I founded Harvard Partners over 10 years ago. We are a Strategic IT Infrastructure and Operations management consulting and staffing/recruiting firm. When we started the company we made a decision to be 100% virtual. This included all our technology. Other than laptops and phone handsets we have never had any physical servers, networking, storage, etc. We have never had any regrets.

Besides helping clients with COVID-19 work-from-home technology challenges, C-Level executives are asking us to provide coaching on how best to manage a virtual office. While we are not experts in this space, we have personal experience. Here are some things to think about as suggested by Harvard Partners’ staff.

The Office Is A Social Place

There is no substitute for face-to-face interactions. The most important thing you can do is to keep in contact with your staff via phone or video conferencing. Email and text are impersonal mediums. My business partner and I speak 3 – 4 times a day. I try to speak with the members of my team at least once a day. In addition, we email, text, and IM each other all the time.

  • Shorten meeting times and add more meetings. This creates more interruptions in the day. Leave time in-between meetings for people to catch-up.
  • Long meetings are deadly whether in the office or at home
  • Break down hierarchies by having executives engage staff at lower levels. For many work-from-home issues, engagement is key. Nothing is a more powerful motivator than recognition from above.
  • Find reasons to pick-up the phone and call people. If an email thread goes beyond a certain level get on a conference call.

The Discipline Of Working From Home Can Be Difficult    

This is one of the most prevalent things I hear from people working from home during the COVID-19 Pandemic. People who have developed routines at work find ways to transfer that to work-from-home. Those who rely on following other people’s patterns are lost when they try and work from home.

  • Identify people who are having difficulties and give them specific tasks with a beginning, middle, and end.
  • For those who have the discipline, trust their work ethic, trust they are accountable, trust they will take ownership.
  • Create more scheduled touchpoints during the day. Simply touching base at start of day or end of day leaves a lot of time for people to become lost.
  • Identify and give praise when deliverables are accomplished.
  • The office culture and the work-from-home culture should be the same. Communication is different, but the culture can remain.

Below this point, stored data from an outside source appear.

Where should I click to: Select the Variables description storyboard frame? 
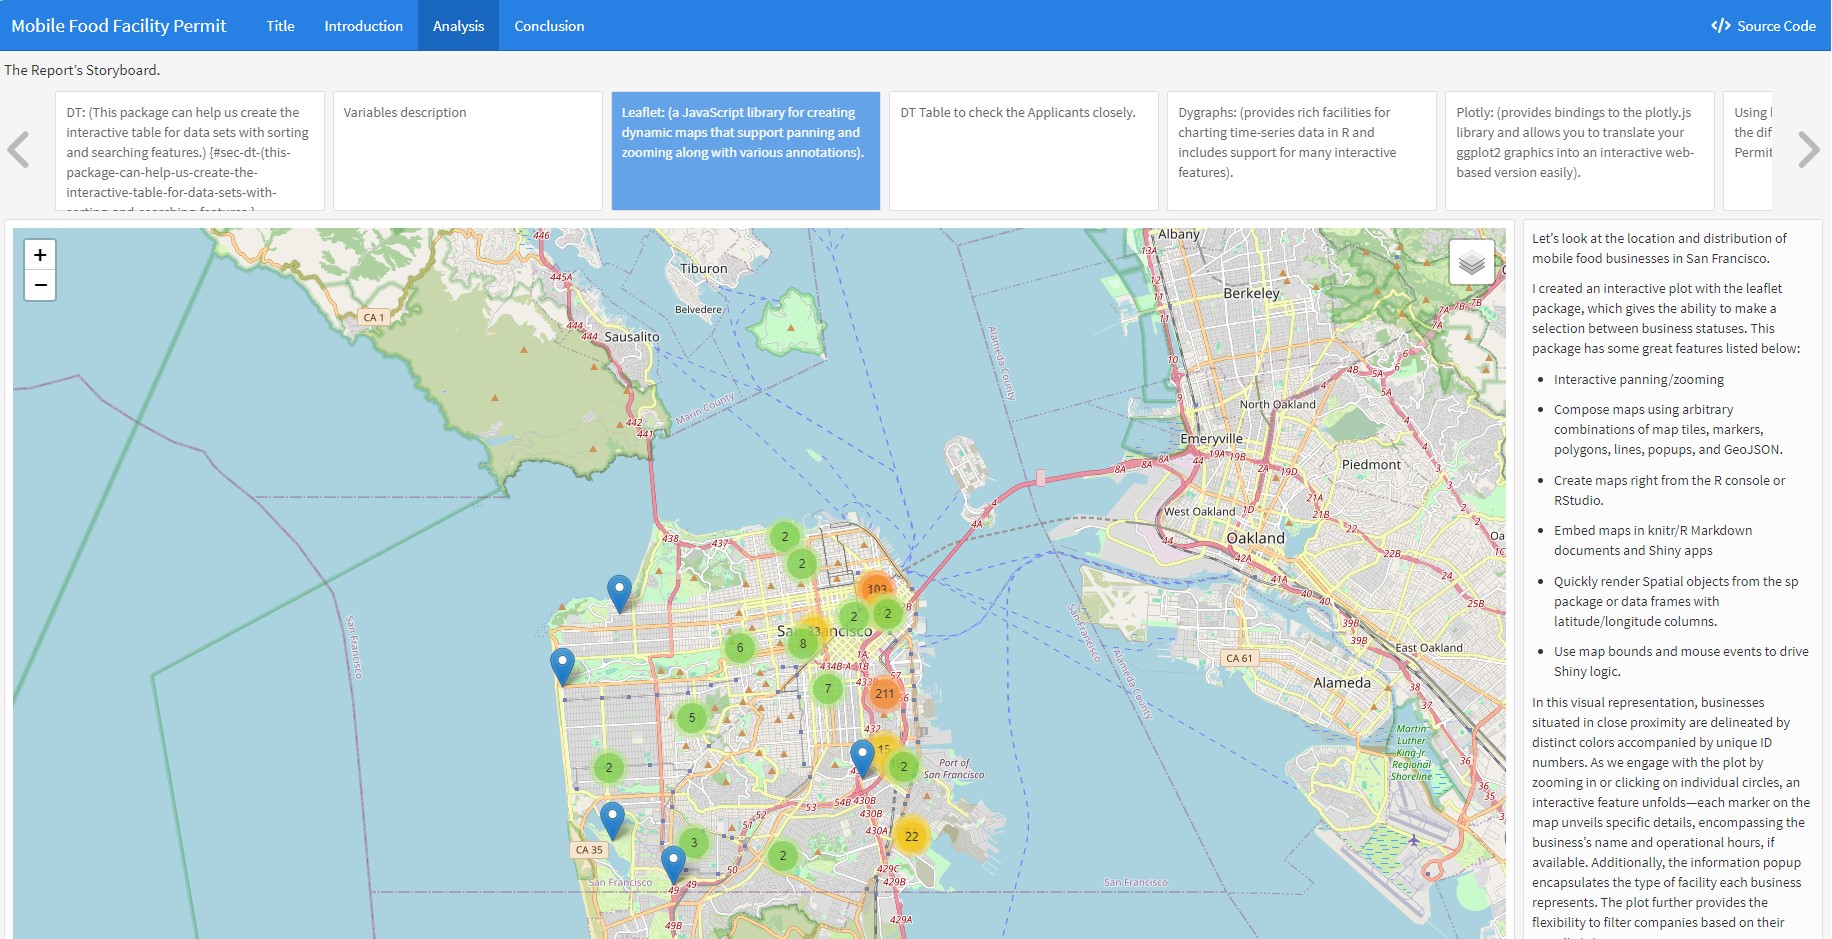[x=467, y=150]

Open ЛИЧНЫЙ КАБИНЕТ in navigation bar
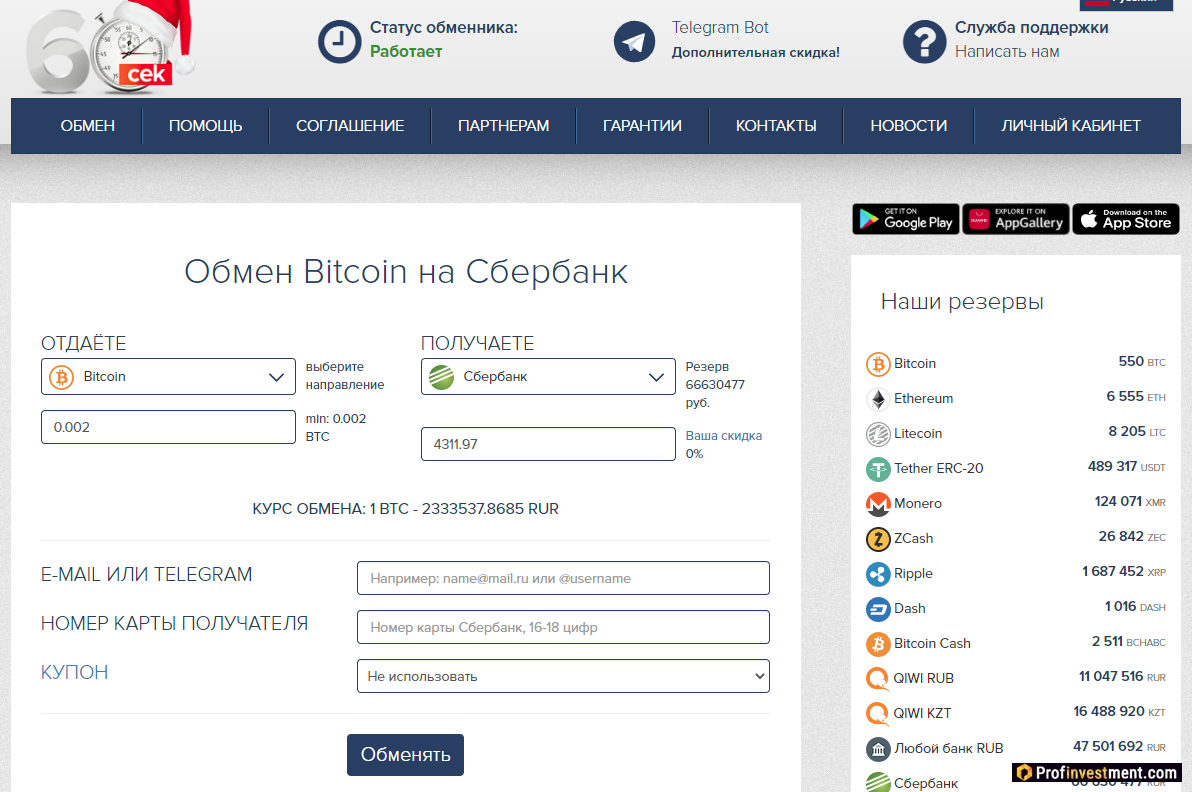[1070, 126]
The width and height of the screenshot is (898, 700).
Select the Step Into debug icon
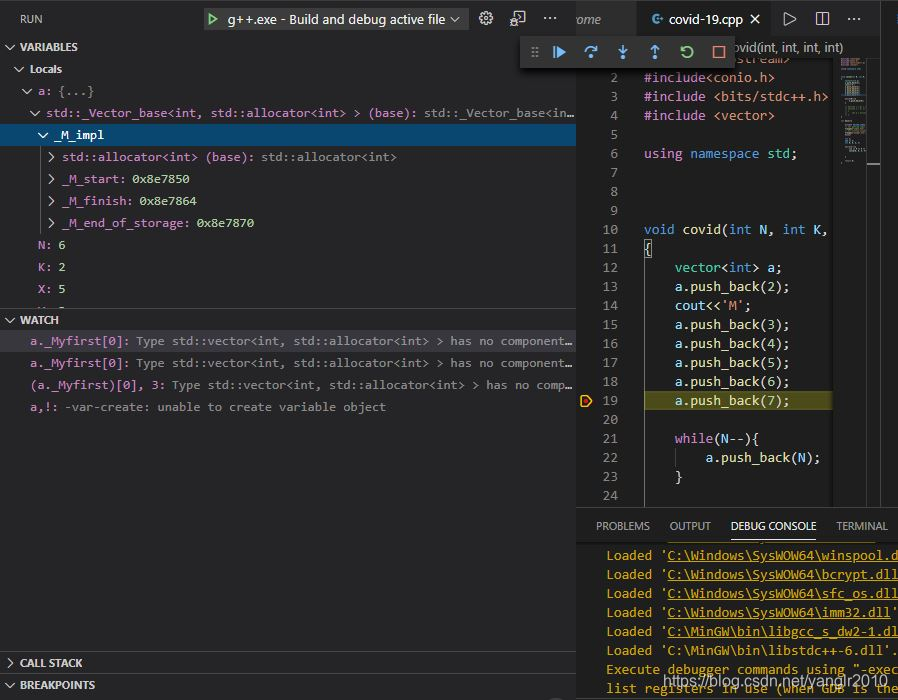point(623,52)
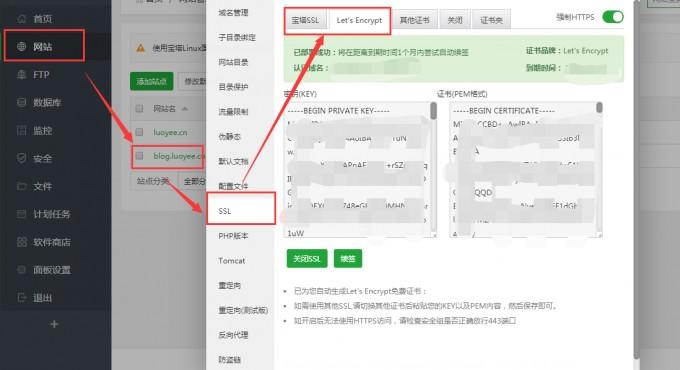Click the home icon beside 首页
This screenshot has height=370, width=680.
click(21, 19)
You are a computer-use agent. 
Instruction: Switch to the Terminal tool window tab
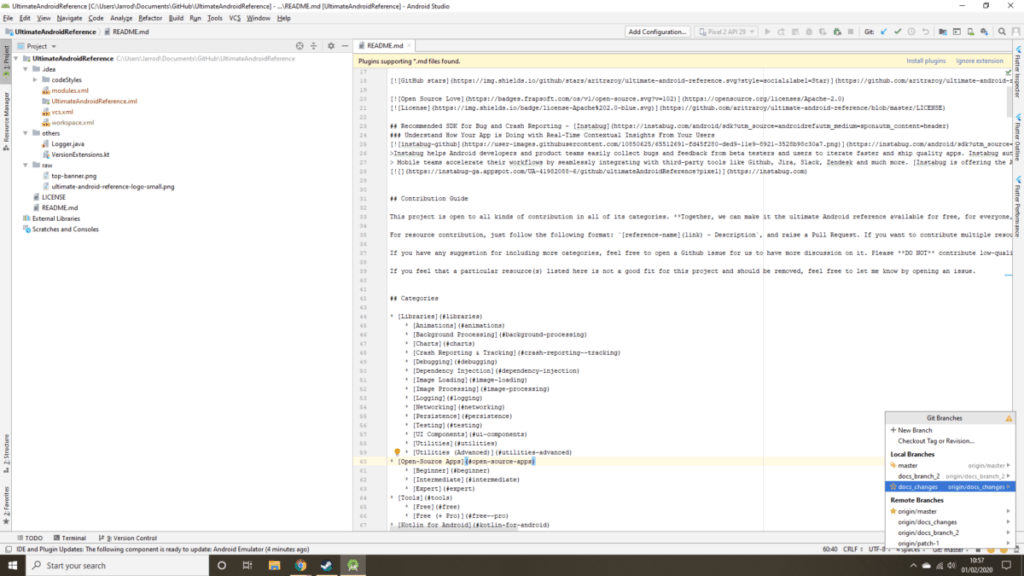pyautogui.click(x=73, y=538)
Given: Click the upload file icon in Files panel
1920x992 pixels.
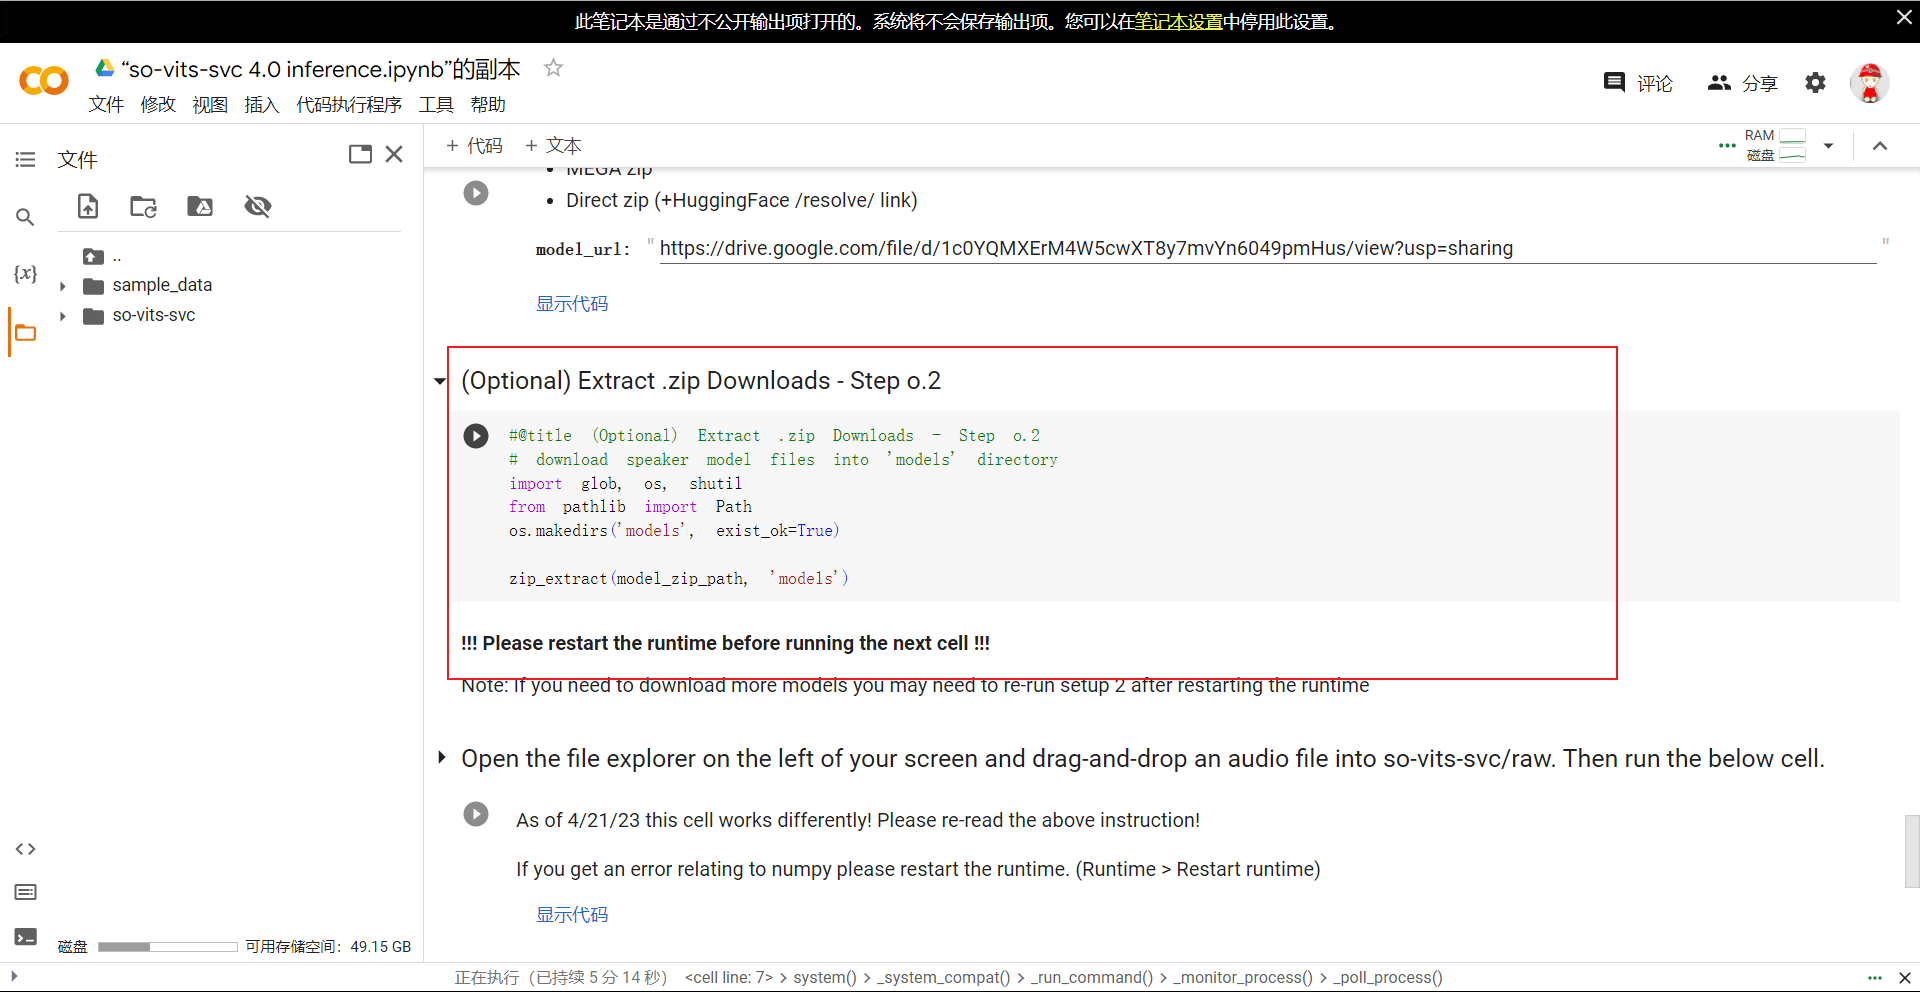Looking at the screenshot, I should (x=88, y=207).
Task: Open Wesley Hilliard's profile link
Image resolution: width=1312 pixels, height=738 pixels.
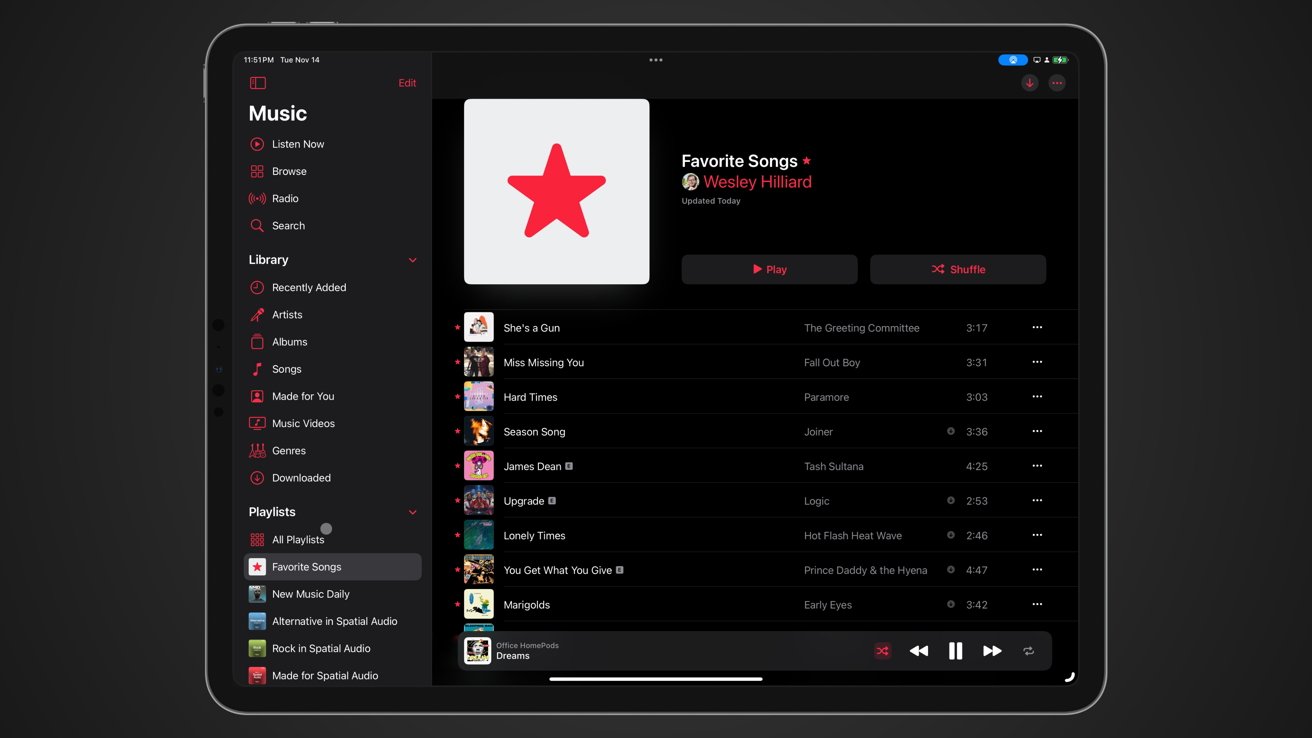Action: coord(757,181)
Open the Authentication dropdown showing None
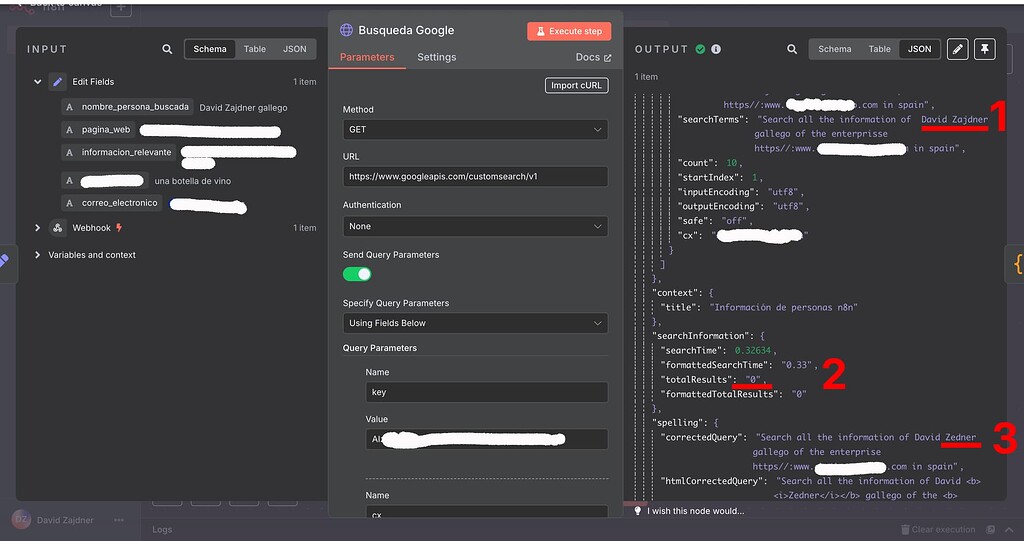Viewport: 1024px width, 541px height. pos(475,227)
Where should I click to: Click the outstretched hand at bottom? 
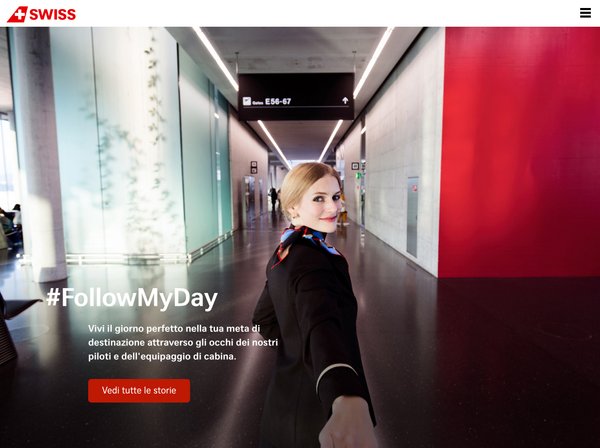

Home Can Be A “Zoo” and Home Can Be Lonely

Every person has a different experience working from home. For some, they are trying to find that quiet corner where they can get away from the kids and the dog. For others, who typically live alone, spending all your time locked in a house can seem like a prison. We have no grand wisdom on this topic other than leaders need to be sensitive to this. Leaders shouldn’t be afraid to ask individual staff how they are coping and what they find most difficult about working from home. Maybe it is an opportunity to facilitate an audio or video conference with people having similar issues.

Social Distancing Is More Than Working From Home

My wife, son, his girlfriend, and I agreed to practice social distancing by only being proximate with each other. This means we stay in our homes and we can go visit each other so long as we have not been close to anyone else. While very limiting, at least we have the four of us. Consider what social distancing means to someone who lives alone. The lack of human interaction at the office creates a very lonely situation.

It is important you, as a leader, recognize what people are going through. Besides loneliness, people are worried about catching a virus and dying and losing their job. It is difficult to be hopeful when you have all those things stacked against you.

Work/Life Balance

I admit I have no idea what work/life balance is. I never have and it’s what I choose to do. When working from home you lose sight of that balance because there are no “boundaries” to help you understand the difference. A staff member summed it up by saying “at the end of the day there is always one more thing to get done.” As a leader, even if we don’t practice work/life balance, we need to help our staff maintain this balance.

  • Set schedules for work and personally abide by them. People will follow your lead.
  • Limit emails sent off-hours and weekends. Staff receiving an email from a manager feel obligated to reply. Outlook has a great feature allowing you to send mail scheduled to be delivered during work hours.
  • Find a way to give people time off. This is not easy when people are working from home. Time off and time on become a blur. See what you can do to make the delineation clearer.

 

These are challenging times, and not just because we are trying to avoid a deadly virus. People react differently under these circumstances and we not only need to be supportive leaders, we need to be supportive friends.